Historically, there was space and time created for a mama in the days after birth when her community surrounded her, essentially mothering her, as she settled into being a mother herself. While the Twin Cities has a great birth community comprised of many people who carry on with this tradition and who recognize the importance of this time of transition for mamas, that experience of mothering care is not shared by all who enter motherhood.

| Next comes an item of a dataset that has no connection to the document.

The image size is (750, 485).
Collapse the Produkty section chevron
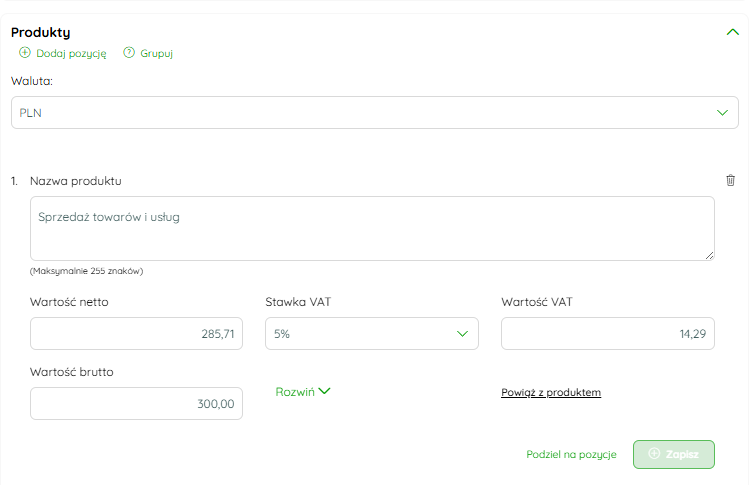pos(732,32)
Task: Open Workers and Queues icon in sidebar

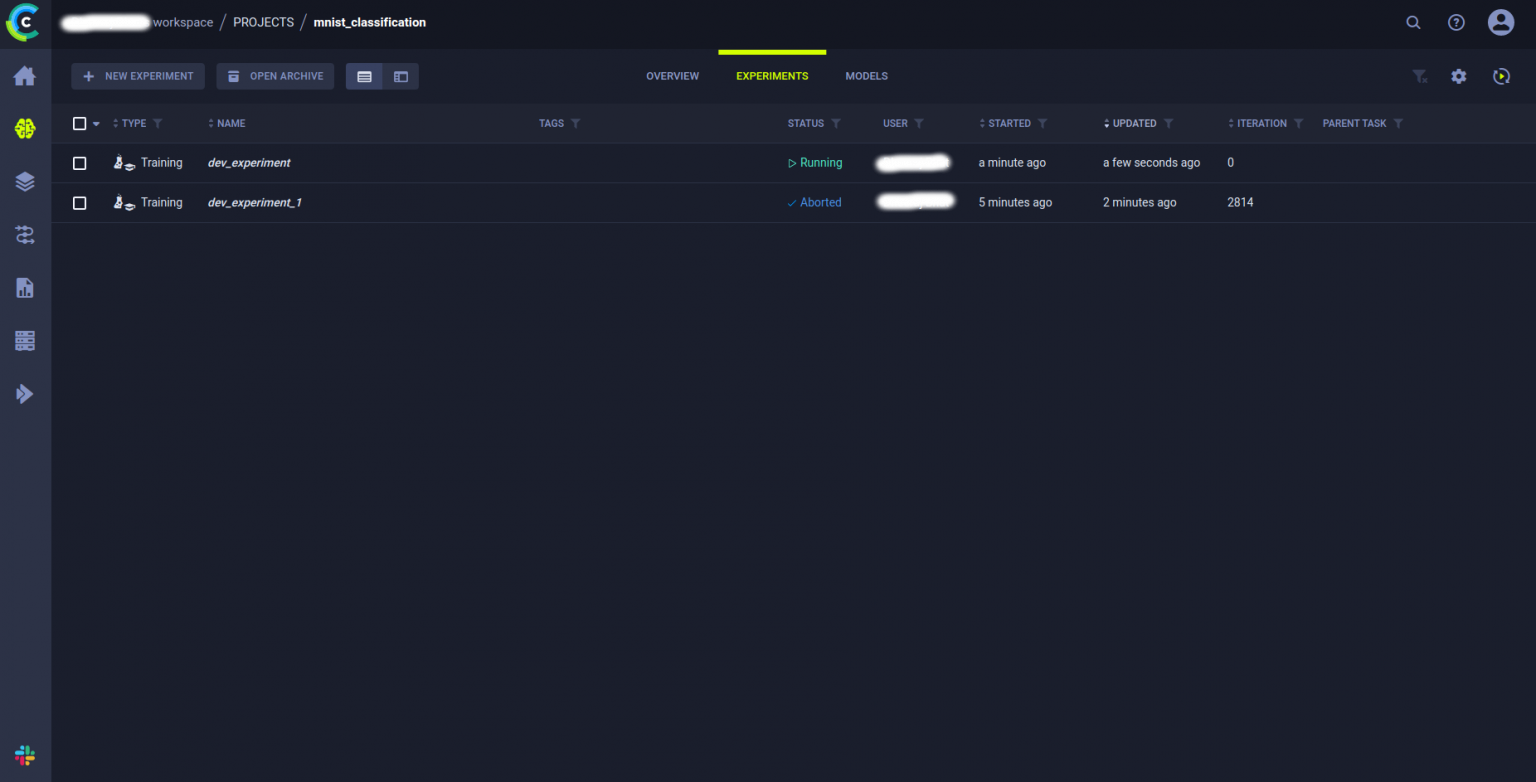Action: (25, 341)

It is common to hear a new parent mention the experience of a flurry of support and engagement in the first days or weeks after a baby is born, and then the newness seems to wear off for those who were initially around. What’s left may be a mama feeling isolated, scared, lonely, lost, and forgotten. I most commonly see mamas begin to notice the struggle of increased anxiety and/or depression around 12-16 weeks when people around them expect that they jump back into working, getting out and about, and generally returning to pre-baby activity. What’s forgotten is that things don’t go back to the way they were, there is a new life that has become a part of you. We need to be sure to remind new moms that this is okay. It is okay to not return to your past life, and that there will be an adjustment to the new normal.
All mamas need some mothering, whether it be from our own mothers, our peers, or our caregivers – therapists, doulas, midwives, yoga teachers, etc. Reaching out, and more importantly, being reached out to, is essential to the wellness of the system within us as individuals, within our families, and within our communities. At Wild Tree Psychotherapy we offer holistic mental health counseling designed to promote wellness for the whole system; mind, body, and family. Our specialized and passionate providers understand perinatal mood and anxiety disorders, transition into and challenges related to parenting, birth trauma, pregnancy loss, fertility challenges, parent-baby attachment, and the impact of family of origin on our present day experience of motherhood. We work with individuals and couples; mothers and fathers, both during pregnancy and in the postpartum season.
At Wild Tree Psychotherapy, we care for mothers as they care for others. After all, motherhood is damn hard.